Alle drei Kindergärten haben keine Probleme mit der Finanzierung durch ihre Sitzgemeinde. Dort verhält sich die
Kommune absolut einwandfrei. Das Problem sind die Gemeinden, die außerhalb der Sitzgemeinde sind und deren Kinder diese Einrichtung besuchen. Dort haben wir ein Problem.
Ich habe alle diese Einrichtungen besucht. Ich muss sagen: Was da aufgebaut wurde, stellenweise ehrenamtlich, ist jetzt in Gefahr. Das ist genau das, was wir befürchtet haben. Eine Trägervielfalt gerät dort ins Wanken, was wir gerade vermeiden wollten und was letztlich auch Gegenstand und Inhalt dieses Gesetzes, das ja gegen unsere Stimme zustande gekommen ist, sein sollte.
Es gibt ein weiteres Problem, das in diesem Bereich zu beobachten ist. Gerade weil die finanzielle Absicherung so unsicher und so gefährdet ist, weil die Mittel nicht ausreichen und weil sich diese Einrichtungen größtenteils durch Familieneinkommen erhalten müssen, haben wir – das haben Sie letztlich zu verantworten – einen neuen Niedriglohnsektor in Baden-Württemberg. In diesen Einrichtungen arbeiten Leute teilweise zum halben Tariflohn und teilweise nur zum Praktikantenlohn. Das haben sie letztlich dieser Unterfinanzierung zu verdanken, die unter Ihrer Aufsicht und im Rahmen dieses Gesetzes letztlich stattgefunden hat.

Dateneinträge:
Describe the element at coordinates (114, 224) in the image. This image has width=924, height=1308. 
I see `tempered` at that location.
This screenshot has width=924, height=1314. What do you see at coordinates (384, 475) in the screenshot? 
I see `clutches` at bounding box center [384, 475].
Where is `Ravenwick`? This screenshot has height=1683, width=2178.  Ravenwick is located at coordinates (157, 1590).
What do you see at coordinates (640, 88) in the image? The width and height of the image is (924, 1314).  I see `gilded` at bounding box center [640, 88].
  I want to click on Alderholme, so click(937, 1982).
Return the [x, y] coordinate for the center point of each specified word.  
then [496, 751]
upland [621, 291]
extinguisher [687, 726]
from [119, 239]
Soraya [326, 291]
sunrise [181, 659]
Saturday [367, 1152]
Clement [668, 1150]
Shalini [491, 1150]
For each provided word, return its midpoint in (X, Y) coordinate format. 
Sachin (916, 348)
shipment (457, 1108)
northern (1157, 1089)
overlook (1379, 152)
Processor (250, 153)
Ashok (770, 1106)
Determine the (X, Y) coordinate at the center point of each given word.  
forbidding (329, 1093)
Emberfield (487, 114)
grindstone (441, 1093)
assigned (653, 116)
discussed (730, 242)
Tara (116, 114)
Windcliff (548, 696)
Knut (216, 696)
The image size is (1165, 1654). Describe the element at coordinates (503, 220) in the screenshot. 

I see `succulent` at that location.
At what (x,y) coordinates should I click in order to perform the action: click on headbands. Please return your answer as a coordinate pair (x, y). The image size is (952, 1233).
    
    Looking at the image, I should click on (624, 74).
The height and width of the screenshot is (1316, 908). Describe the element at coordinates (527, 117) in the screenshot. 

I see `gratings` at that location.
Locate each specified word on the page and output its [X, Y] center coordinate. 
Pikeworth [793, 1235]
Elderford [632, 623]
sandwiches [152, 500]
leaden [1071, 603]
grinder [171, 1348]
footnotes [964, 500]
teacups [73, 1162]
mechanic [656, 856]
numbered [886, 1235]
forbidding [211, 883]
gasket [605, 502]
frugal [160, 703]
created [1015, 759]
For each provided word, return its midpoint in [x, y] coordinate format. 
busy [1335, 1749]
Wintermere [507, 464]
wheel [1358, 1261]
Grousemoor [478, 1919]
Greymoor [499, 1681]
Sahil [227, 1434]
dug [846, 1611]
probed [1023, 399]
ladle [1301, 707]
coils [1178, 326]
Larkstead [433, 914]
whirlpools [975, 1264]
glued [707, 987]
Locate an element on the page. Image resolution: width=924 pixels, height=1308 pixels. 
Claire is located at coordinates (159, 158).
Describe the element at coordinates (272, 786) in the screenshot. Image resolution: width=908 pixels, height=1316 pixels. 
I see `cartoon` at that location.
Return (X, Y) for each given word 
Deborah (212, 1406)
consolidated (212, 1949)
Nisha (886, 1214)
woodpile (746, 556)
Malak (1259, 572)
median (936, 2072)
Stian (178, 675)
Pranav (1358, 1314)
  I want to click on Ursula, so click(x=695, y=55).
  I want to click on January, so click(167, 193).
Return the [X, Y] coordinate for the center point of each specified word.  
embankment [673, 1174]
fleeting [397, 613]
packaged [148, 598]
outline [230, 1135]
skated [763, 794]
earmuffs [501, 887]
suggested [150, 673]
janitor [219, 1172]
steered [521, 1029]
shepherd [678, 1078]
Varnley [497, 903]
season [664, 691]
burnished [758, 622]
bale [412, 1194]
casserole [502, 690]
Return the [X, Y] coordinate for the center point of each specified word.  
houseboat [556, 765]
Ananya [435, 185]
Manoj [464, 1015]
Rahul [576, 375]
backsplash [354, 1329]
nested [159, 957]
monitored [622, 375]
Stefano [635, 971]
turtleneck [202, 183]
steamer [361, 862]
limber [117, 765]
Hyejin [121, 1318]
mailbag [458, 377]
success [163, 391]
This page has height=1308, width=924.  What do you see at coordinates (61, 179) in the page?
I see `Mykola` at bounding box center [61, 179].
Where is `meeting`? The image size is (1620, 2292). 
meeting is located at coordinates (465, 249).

Kurze Aufgabe 1:
Beantworten Sie zum Text zur Kindergartenfinanzierung folgende Fragen:
(a) Mit welcher Gemeinde haben alle drei Kindergärten keine Probleme bei der Finanzierung?
(b) Was gerät laut dem Text in diesen Einrichtungen ins Wanken?
(c) Zu welchem Lohn arbeiten Leute in diesen Einrichtungen teilweise?
Kurze Aufgabe 2: Schreiben Sie den Text zur Kindergartenfinanzierung im Anschluss an seinen letzten Satz weiter.

Lösung 1:
(a) Mit ihrer Sitzgemeinde.
(b) Die Trägervielfalt.
(c) Teilweise zum halben Tariflohn und teilweise nur zum Praktikantenlohn.

Lösung 2:
An dritter Stelle muss gesagt werden: Sämtliche Einrichtungen, die ich besucht habe, hatten eine Petition an den Landtag gerichtet. Ich habe dann festgestellt, dass alle diese Petitionen noch unbearbeitet auf Halde liegen und wir uns mit diesen Problemfällen noch gar nicht haben befassen können. Stattdessen wurde uns immer wieder vorgetragen, es gebe überhaupt kein Problem in diesem Bereich, die Probleme seien an einer Hand abzuzählen, man würde sie in den Griff bekommen usw.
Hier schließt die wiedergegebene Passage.